Background
Patients with high‐risk neuroblastoma have a poor prognosis; new therapeutic agents are therefore required. We investigated the antitumor effects of OBP‐801, a novel histone deacetylase inhibitor, its underlying mechanism, and its potential as a therapeutic agent for patients with neuroblastoma.
Methods
The study included five human neuroblastoma cell lines: IMR32, GOTO, KP‐N‐RTBM, SK‐N‐AS, and SH‐SY5Y. We investigated cell proliferation, cell cycle status, protein expression patterns, and apoptosis in neuroblastoma cells after OBP‐801 treatment in vitro. Cell survival rate and cell cycle were analyzed using the WST‐8 assay and flow cytometry, respectively.
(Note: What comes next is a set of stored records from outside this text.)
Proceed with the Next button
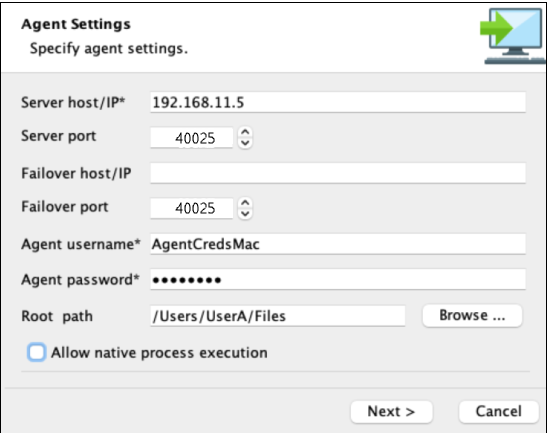This screenshot has width=547, height=433. tap(391, 411)
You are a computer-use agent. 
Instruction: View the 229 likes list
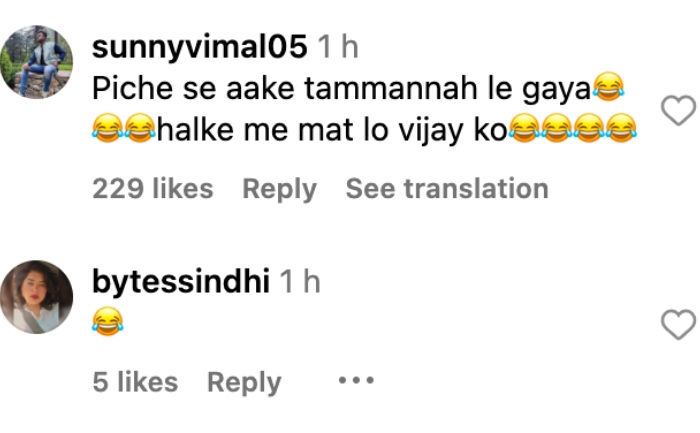point(153,188)
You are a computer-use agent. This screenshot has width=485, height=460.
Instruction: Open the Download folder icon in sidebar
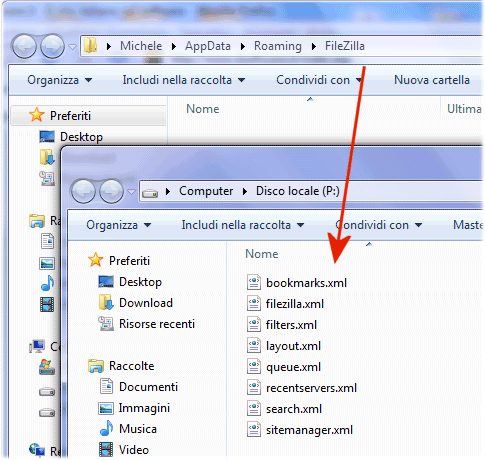(106, 303)
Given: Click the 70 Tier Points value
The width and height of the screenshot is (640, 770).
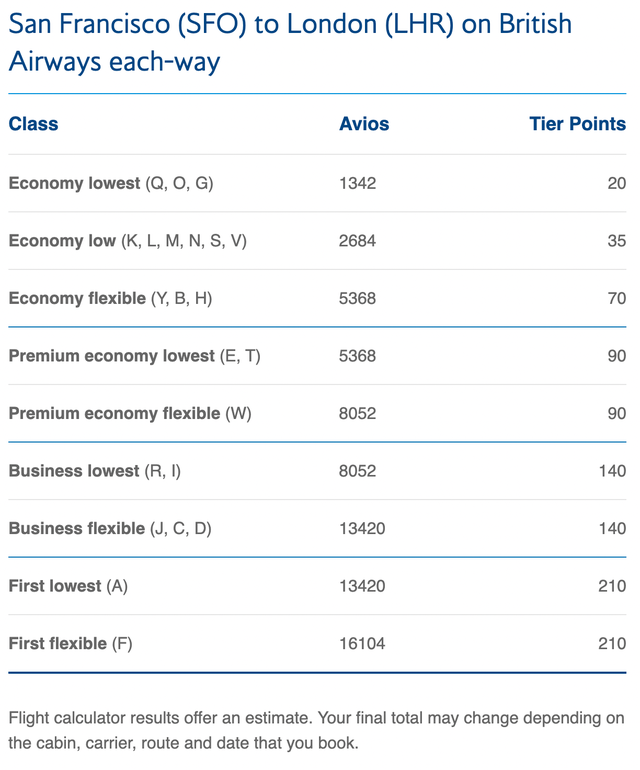Looking at the screenshot, I should click(616, 298).
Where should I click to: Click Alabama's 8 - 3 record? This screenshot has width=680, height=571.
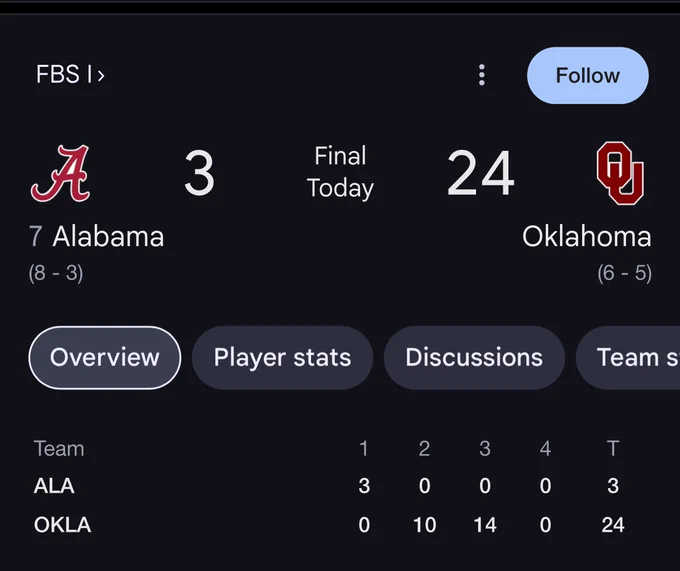(56, 273)
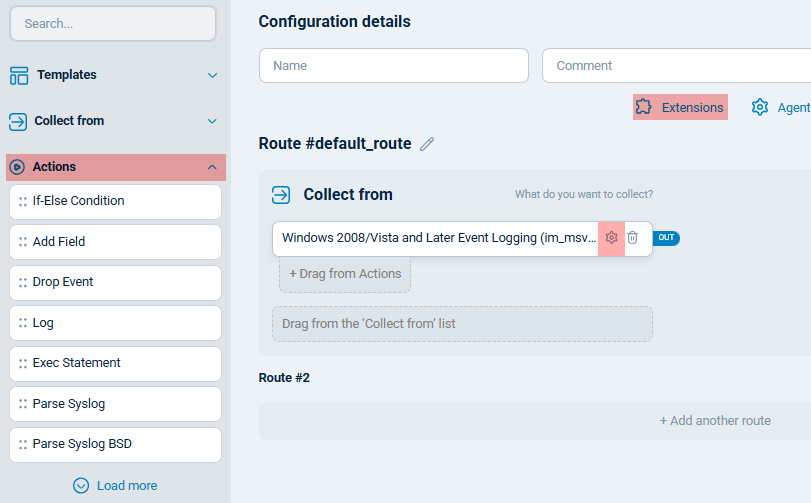Screen dimensions: 811x503
Task: Click the Extensions puzzle icon
Action: click(644, 107)
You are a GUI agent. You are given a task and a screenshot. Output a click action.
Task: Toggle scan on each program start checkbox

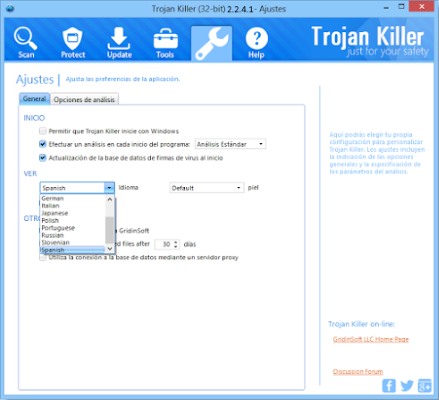[42, 144]
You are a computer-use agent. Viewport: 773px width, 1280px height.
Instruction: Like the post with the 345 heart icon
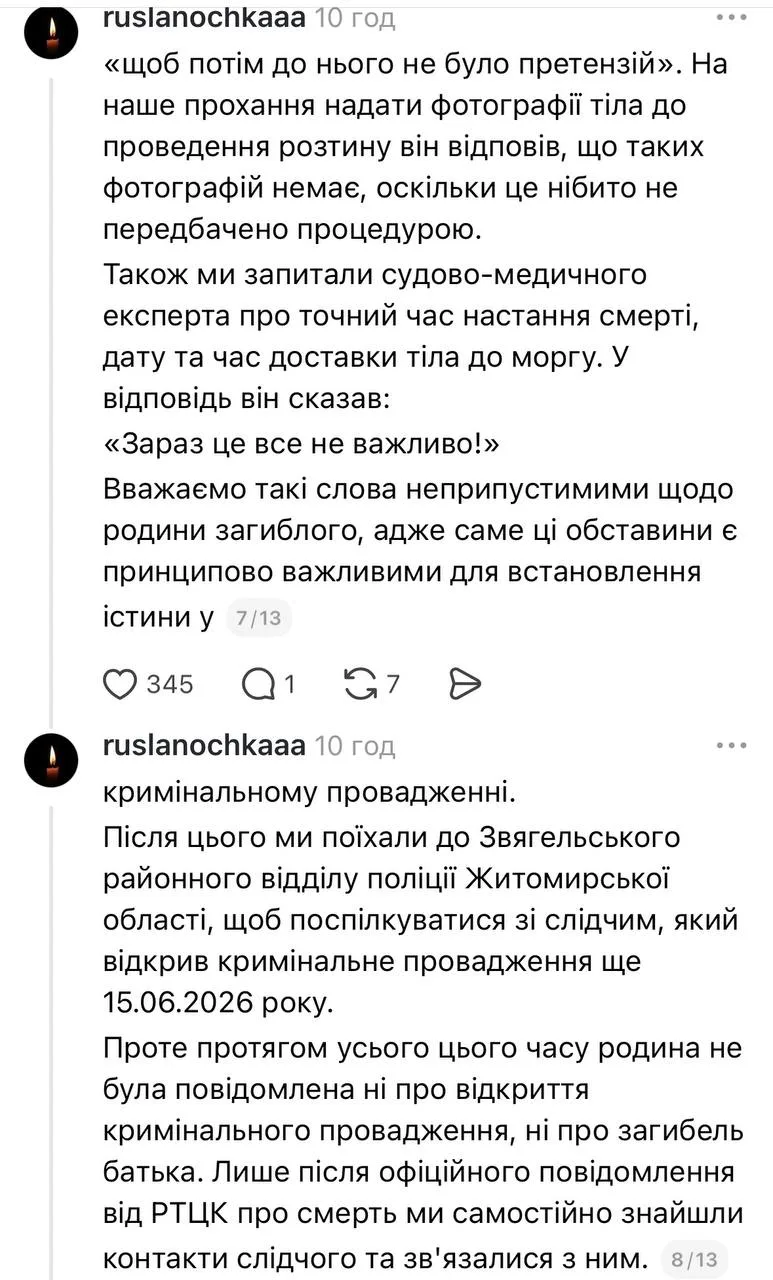120,684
Apoptosis was detected using annexin V staining, and the expression of apoptosis‐related proteins was investigated by western blotting. The antitumor activity of OBP‐801 was examined in an in vivo xenograft mouse model.
Results
Dose–effect curve analysis showed that the mean half‐maximal inhibitory concentration value was 5.5 ± 5.9 nM for the MYCN‐amplified cell lines (IMR32, GOTO, and KP‐N‐RTBM) and 3.1 ± 0.7 nM for the MYCN‐nonamplified cell lines (SK‐N‐AS and SH‐SY5Y). OBP‐801 inhibited cell proliferation and growth in all the cell lines. It induced G2/M phase arrest through the p21 (CDKN1A) pathway, increasing histone H3 levels and, subsequently, apoptosis in human neuroblastoma cells. OBP‐801 suppressed the growth of neuroblastoma cells in the mouse xenograft model.
Conclusions
Overall, OBP‐801 induces M‐phase arrest and apoptosis in neuroblastoma cells via mitotic catastrophe. Our results indicate that OBP‐801 is a promising therapeutic agent with fewer adverse effects for patients with neuroblastoma.